Le Sénégal et Yavuz Selim piégés dans le jeu d’échec « Erdoğan vs Gūlen »

La crise à Yavuz Selim a des allures de feuilleton depuis la tentative de coup d’Etat du 15 juillet 2016 en Turquie. Dès lors, le président turc, Recep Tayyip Erdoğan, a décidé de traquer partout dans le monde celui qu’il a désigné comme le cerveau du putsch manqué, le prédicateur Fethullah Gūlen, l’ami d’hier devenu ennemi. Ce dernier se trouve à la tête du Hizmet, un réseau d’écoles, d’entreprises et d’ONG dont Yavuz Selim fait partie.

En ce mois d’octobre de rentrée scolaire 2017-2018, la crise à Yavuz Selim a quelques fois tourné au mélodrame. Une lecture du « feuilleton Yavuz Selim » dans les médias présente le Sénégal et Macky Sall manipulés par la Turquie, afin de neutraliser un adversaire politique du président Erdoğan. L’image est corsée par les élèves et leurs parents ainsi que le corps enseignant, otages d’un conflit insensé et lointain qui pose une hypothèque sur leur avenir.

Cependant, ce tableau ne met pas en évidence la résistance de la cible, Fethullah Gūlen, à travers une manipulation invisible et non déclarée, mais plus que probable des responsables de Yavuz Selim au Sénégal. Une probabilité perceptible à travers la stratégie et les diverses mutations de la structure dirigeante du groupe scolaire.

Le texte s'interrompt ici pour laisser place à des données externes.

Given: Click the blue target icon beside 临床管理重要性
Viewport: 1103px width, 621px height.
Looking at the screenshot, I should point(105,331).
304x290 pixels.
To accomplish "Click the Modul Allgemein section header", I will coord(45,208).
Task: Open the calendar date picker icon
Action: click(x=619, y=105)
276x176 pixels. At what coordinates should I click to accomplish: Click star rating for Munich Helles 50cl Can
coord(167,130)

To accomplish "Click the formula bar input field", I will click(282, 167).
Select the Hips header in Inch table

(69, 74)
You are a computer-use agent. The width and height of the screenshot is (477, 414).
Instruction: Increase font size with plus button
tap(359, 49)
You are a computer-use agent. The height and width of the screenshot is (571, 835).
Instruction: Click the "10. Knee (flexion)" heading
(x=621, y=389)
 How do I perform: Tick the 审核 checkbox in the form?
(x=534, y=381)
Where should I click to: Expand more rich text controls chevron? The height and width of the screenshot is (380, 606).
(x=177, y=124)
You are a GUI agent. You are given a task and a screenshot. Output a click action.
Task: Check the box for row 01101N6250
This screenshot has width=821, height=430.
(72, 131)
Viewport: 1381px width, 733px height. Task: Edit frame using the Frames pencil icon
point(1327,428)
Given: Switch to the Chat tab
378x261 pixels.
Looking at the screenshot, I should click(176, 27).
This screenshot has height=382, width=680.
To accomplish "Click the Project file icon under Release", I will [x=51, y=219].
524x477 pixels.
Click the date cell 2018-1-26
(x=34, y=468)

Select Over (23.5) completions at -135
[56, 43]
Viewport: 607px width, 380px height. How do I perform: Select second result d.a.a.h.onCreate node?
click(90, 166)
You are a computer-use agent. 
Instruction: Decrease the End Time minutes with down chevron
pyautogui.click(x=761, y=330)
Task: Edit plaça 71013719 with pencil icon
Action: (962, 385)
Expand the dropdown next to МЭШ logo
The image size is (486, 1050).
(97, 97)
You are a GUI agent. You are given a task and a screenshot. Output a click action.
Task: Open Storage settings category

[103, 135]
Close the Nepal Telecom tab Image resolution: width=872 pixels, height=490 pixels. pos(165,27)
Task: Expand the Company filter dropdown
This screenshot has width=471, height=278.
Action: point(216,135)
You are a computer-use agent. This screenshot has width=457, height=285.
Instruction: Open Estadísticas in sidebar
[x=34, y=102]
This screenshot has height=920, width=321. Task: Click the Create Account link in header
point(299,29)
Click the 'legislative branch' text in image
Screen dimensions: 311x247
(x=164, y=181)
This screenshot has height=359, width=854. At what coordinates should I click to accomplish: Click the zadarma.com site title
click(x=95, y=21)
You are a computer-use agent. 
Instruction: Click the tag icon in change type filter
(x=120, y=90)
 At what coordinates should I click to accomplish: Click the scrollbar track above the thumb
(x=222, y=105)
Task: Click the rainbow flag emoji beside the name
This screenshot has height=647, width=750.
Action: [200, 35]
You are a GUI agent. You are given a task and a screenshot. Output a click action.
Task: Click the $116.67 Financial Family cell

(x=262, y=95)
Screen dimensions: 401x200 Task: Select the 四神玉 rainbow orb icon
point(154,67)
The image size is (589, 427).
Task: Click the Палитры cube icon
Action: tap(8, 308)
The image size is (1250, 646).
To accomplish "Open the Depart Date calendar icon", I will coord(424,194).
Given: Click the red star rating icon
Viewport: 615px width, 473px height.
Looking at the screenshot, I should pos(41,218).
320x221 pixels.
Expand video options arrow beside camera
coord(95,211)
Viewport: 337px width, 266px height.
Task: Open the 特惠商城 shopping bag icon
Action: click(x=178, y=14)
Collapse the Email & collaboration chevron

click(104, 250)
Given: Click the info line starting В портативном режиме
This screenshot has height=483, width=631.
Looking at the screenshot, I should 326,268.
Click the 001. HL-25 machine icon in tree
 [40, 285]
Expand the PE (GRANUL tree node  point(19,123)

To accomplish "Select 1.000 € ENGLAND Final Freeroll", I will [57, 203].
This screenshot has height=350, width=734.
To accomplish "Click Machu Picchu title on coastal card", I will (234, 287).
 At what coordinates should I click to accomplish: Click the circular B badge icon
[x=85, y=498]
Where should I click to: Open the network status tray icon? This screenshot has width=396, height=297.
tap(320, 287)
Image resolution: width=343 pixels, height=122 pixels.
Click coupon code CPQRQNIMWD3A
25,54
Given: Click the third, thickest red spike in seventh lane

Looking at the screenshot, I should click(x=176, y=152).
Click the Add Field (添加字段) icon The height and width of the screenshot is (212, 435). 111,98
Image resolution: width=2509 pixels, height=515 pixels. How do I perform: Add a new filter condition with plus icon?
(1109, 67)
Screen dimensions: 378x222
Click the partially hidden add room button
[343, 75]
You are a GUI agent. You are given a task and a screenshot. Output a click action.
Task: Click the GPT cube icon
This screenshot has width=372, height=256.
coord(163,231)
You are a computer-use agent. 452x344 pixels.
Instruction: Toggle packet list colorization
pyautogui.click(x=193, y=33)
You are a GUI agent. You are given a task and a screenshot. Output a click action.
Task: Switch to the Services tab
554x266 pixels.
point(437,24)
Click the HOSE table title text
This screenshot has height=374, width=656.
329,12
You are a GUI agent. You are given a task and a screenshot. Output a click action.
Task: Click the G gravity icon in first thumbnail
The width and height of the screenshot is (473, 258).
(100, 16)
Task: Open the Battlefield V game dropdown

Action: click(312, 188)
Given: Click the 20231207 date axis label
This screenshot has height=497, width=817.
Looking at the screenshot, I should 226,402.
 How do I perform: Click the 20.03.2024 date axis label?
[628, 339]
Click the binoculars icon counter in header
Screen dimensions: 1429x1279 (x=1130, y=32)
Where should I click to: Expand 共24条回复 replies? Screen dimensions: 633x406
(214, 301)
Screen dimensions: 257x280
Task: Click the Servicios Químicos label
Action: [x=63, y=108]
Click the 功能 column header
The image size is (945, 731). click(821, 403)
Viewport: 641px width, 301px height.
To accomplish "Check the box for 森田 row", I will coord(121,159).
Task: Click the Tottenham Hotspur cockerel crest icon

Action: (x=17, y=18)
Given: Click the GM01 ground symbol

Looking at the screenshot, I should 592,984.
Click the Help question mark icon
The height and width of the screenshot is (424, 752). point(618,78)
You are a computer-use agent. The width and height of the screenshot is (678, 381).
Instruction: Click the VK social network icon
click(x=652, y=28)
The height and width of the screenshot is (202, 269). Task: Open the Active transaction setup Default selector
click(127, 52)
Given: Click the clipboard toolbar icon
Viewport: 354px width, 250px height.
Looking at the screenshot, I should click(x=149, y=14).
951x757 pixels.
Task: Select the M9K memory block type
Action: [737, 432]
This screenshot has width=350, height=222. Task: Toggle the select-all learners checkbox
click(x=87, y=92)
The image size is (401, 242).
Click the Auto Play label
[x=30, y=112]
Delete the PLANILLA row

L’intérêt probable de Fethullah Gūlen réside dans la sauvegarde de quelques pans de son réseau d’influence et de survie sociale et économique. L’excellente réputation du groupe scolaire auprès des sénégalais ainsi que l’impact positif de ses résultats comparés à la situation globale du système éducatif en général ont constitué des atouts mobilisateurs en sa faveur. Ce qui éveille des soupçons de camouflage derrière des actionnaires ou sociétés « écrans » rapidement constitués, comme armes juridiques dans un Etat de droit.

La société civile est sous l’emprise de sa méfiance à l’égard de l’Etat dont les prouesses en matière d’éducation nationale ne sont pas toujours élogieuses. Elle est par ailleurs dans la crainte d’éventuels repreneurs inconnus, devancés par une réputation de prédation. Des faits qui ont renforcé sa conviction de combattre des forces néfastes à l’avenir des enfants, espoirs de la famille et de la nation. Elle se trouve ainsi prisonnière de ce jeu tourbillonnant d’un coup de force diplomatique, juridique et social.

Logiquement, aucun Etat souverain n’est manipulable par un autre. Chacun d’entre eux est guidé par ses intérêts. En l’occurrence, les intérêts du Sénégal dans sa diplomatie et sa coopération avec la Turquie sont importants et multiples. Selon lemonde.fr, en dix ans, le volume des échanges économiques a été multiplié par dix atteignant 170 millions de dollars (144,4 millions d’euros) en 2014, somme que les deux pays souhaitent porter à 2 milliards de dollars d’ici à 2023.

Ces investissements touchent plusieurs domaines comme le commerce, la technologie, les infrastructures (marché international, gare des gros porteurs de Diamniadio, AIBD, etc.). La Turquie est un partenaire stratégique du Sénégal dans le PSE. L’intérêt de la Turquie pour le Sénégal se traduit notamment par des visites régulières d’hommes d’affaires, d’investisseurs et surtout du président Erdoğan.

A retenir dans ce « feuilleton Yavuz Selim » que l’éducation nationale est une compétence de l’Etat sénégalais qui peut la concéder à des tiers, suivant des critères dont les plus déterminants relèvent certainement de sa discrétion. La question est : peut-on obliger l’Etat à accorder son agrément ou pas? La réponse renvoie à la pertinence ou non de la mutation opérée par Yavuz Selim.

Le choix évident de Maarif, proche d’Erdoğan, ne peut être, à la limite, reproché à l’Etat sénégalais si ce dernier a pris toutes les mesures conservatoires nécessaires et indispensables pour faire maintenir voire dépasser les acquis de Yavuz Selim.

Dans le cas contraire, les coûts politique et social seront inévitablement opposés aux bénéfices de la transaction diplomatique, sans que l’on puisse mesurer en ce moment les valeurs de cette équation. A prévoir également qu’un changement de régime en Turquie peut tout aussi entrainer un autre chamboulement mis en œuvre notamment par des méthodes différentes de celles de Recep Tayyip Erdoğan.